Sunday, 4 March 2012

Evolutionary philosophy versus specific applications of evolution


Evolutionary philosophy - the application of evolution by whatever mechanism as the primary metaphysical reality - is false.

False because it is self-refuting nonsense (since it destroys any possibility of knowledge, including knowledge of its own truth), and wrong because it is anti-Christian (therefore anti-Truth).


But it is also false to say that evolution cannot happen anywhere, ever.

Indeed we know by ordinary common sense that evolution really happens - the dispute is whether evolution happens in such and such a circumstance, and how far or fast it can go.


The main common sense knowledge of evolution comes from animal and plant breeding - evolution gradually became common sense from the 1700s onward as ordinary people purposefully began to change the functional properties and appearance of crops, farm animals and pets such that these changes were inherited by future generations.

Animal breeding provides the major example of evolution in the Origin of Species precisely because it was - by that time - a matter of undeniable common knowledge that the properties of some living things could sometimes be shaped by artificial selection.

Darwin's primary argument was that if this could happen due to human purpose it could also sometimes happen without human purpose.

Which, once stated, seems obviously correct.


Darwin's secondary argument was that if obvious but quantitative change could be produced in human lifetimes, then vastly greater and qualitative change could be produced over a much longer timescale (time now available to theorists as the estimates of the age of the earth became much greater).

But this secondary argument is not a matter of common sense or common experience - nobody in primary reality has seen qualitative change happen or experienced the age of the earth - it is instead an extrapolation, an assumption.


That all complex adaptations (functionality) in biology and all the diversity of species, and indeed the reality of species differences could be explained by natural selection is a metaphysical assumption, logically incoherent and un-provable by common sense.

But also: that such and such a breed of pig or dog - with a relatively specified appearance and behavior and functionality transmissible by heredity - was produced by the breeding experiments of Farmer Giles or Mr Smith... this is a matter of appropriate knowledge: common experience evaluated by common sense.

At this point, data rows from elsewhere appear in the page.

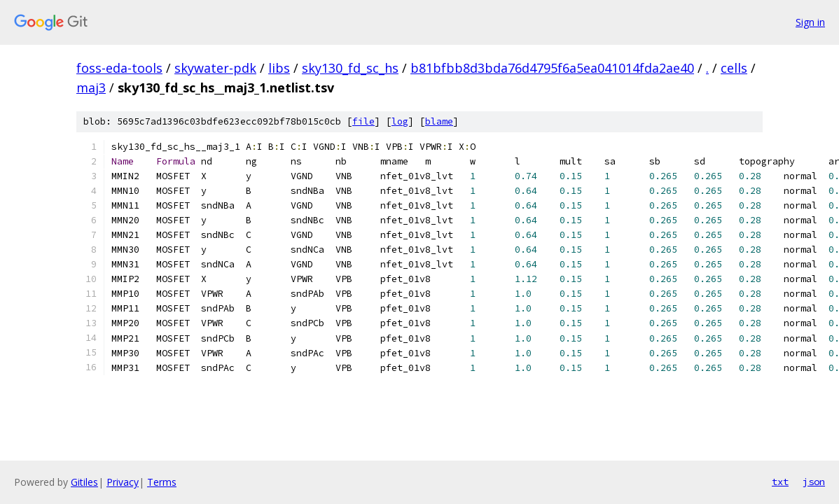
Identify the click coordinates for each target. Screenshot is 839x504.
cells (734, 68)
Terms (162, 482)
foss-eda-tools (119, 68)
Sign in (810, 22)
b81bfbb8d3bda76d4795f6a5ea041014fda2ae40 (552, 68)
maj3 (91, 88)
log (400, 121)
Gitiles (84, 482)
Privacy (123, 482)
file (363, 121)
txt (780, 482)
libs (279, 68)
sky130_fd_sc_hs (350, 68)
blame (439, 121)
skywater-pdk (215, 68)
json (814, 482)
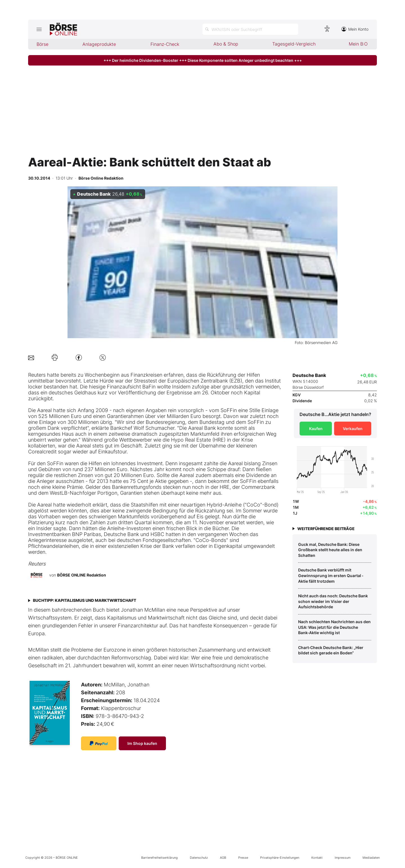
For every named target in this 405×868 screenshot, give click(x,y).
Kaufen (316, 429)
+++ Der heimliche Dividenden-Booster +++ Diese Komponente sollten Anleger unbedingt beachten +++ (203, 60)
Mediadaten (371, 858)
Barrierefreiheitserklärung (160, 858)
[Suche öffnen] (250, 29)
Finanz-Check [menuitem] (165, 44)
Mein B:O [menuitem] (358, 44)
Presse (243, 858)
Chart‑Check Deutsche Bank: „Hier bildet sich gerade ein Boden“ (331, 650)
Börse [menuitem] (42, 44)
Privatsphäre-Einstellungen (280, 858)
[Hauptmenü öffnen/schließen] (39, 29)
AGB (223, 858)
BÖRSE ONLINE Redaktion (81, 575)
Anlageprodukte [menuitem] (99, 44)
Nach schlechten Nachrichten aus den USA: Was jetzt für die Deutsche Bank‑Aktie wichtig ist (334, 627)
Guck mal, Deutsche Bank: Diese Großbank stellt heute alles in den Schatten (330, 550)
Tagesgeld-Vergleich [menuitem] (294, 44)
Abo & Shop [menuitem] (226, 44)
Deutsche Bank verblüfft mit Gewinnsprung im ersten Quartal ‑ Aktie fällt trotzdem (331, 575)
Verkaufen (353, 429)
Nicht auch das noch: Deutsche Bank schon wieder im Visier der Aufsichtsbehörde (333, 601)
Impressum (342, 858)
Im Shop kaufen (142, 743)
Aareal (44, 410)
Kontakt (317, 858)
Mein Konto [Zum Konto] (355, 29)
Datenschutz (199, 858)
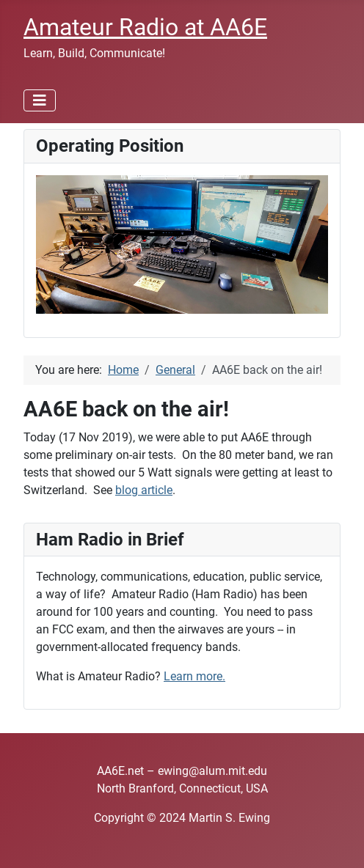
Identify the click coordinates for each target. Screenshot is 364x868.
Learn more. (194, 676)
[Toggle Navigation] (40, 100)
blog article (144, 490)
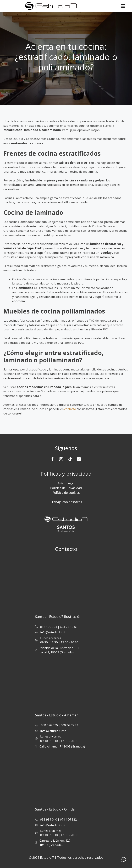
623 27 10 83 (69, 627)
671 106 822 (69, 819)
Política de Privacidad (66, 488)
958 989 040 (49, 819)
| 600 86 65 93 (68, 725)
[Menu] (125, 6)
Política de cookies (66, 493)
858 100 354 (49, 627)
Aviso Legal (66, 483)
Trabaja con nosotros (66, 502)
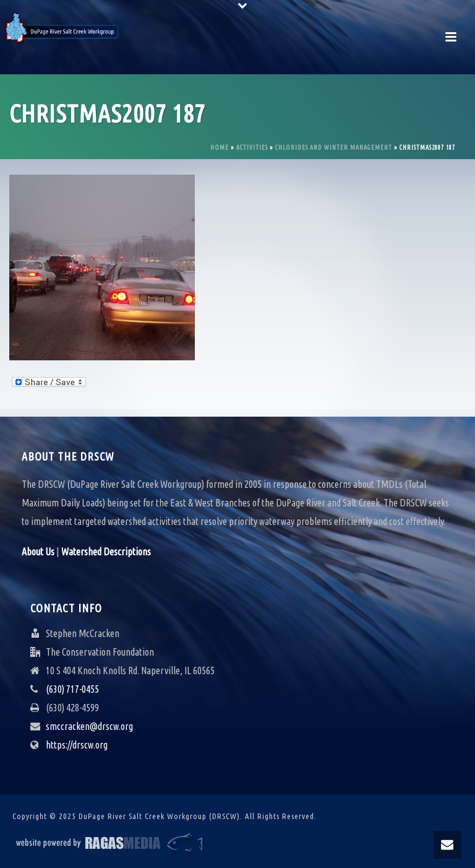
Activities (252, 147)
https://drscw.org (77, 745)
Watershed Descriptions (106, 552)
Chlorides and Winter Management (333, 147)
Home (220, 147)
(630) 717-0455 (72, 689)
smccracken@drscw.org (89, 726)
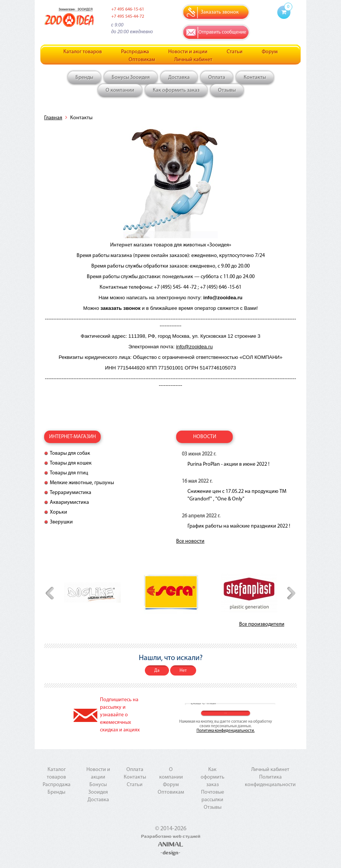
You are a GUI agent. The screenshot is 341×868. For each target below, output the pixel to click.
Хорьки (58, 512)
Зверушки (61, 522)
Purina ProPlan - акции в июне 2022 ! (228, 464)
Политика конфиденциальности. (226, 731)
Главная (53, 118)
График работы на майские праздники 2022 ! (239, 526)
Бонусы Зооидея (131, 77)
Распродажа (135, 52)
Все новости (190, 541)
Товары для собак (70, 453)
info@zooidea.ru (194, 346)
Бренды (84, 77)
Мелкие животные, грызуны (82, 483)
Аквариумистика (69, 502)
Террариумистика (71, 492)
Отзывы (227, 90)
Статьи (235, 52)
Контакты (255, 77)
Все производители (262, 624)
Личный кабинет (193, 60)
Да (157, 671)
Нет (183, 671)
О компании (120, 90)
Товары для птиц (69, 473)
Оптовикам (142, 60)
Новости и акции (188, 52)
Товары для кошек (71, 463)
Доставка (179, 77)
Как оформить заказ (176, 90)
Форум (270, 52)
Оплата (217, 77)
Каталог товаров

So evolutionary philosophy - e.g. the assertion that evolution is always and necessarily happening, or the assertion that adaptations are always and necessarily due to natural selection or chance variation - is false; but evolution as a specific phenomenon is true because humans have seen it, done it and continue to do it.

Science properly works in this area of specific and local - constructing simplified models that are understandable and have consequences and 'checking' these models by using them in interacting with the world, to attain human purposes.

Indeed, I would assert that, since the capacity for human deception including self-deception is so very great, the understandings of science are ultimately worth nothing unless or until they are brought to the level of evaluation by common sense and common experience.


Once we step away from common sense and common experience, reality can be constructed - and these constructions may be utterly false. 

However, evolution passes the test of common sense and common experience - therefore it has potential validity in some situations.

Therefore evolution cannot (and should not) be ruled-out altogether. 


We operate in the space between these bounds: on the one hand evolution is not intrinsically true because it is not the ultimate reality; but on the other hand evolution may sometimes be true with respect to certain situations.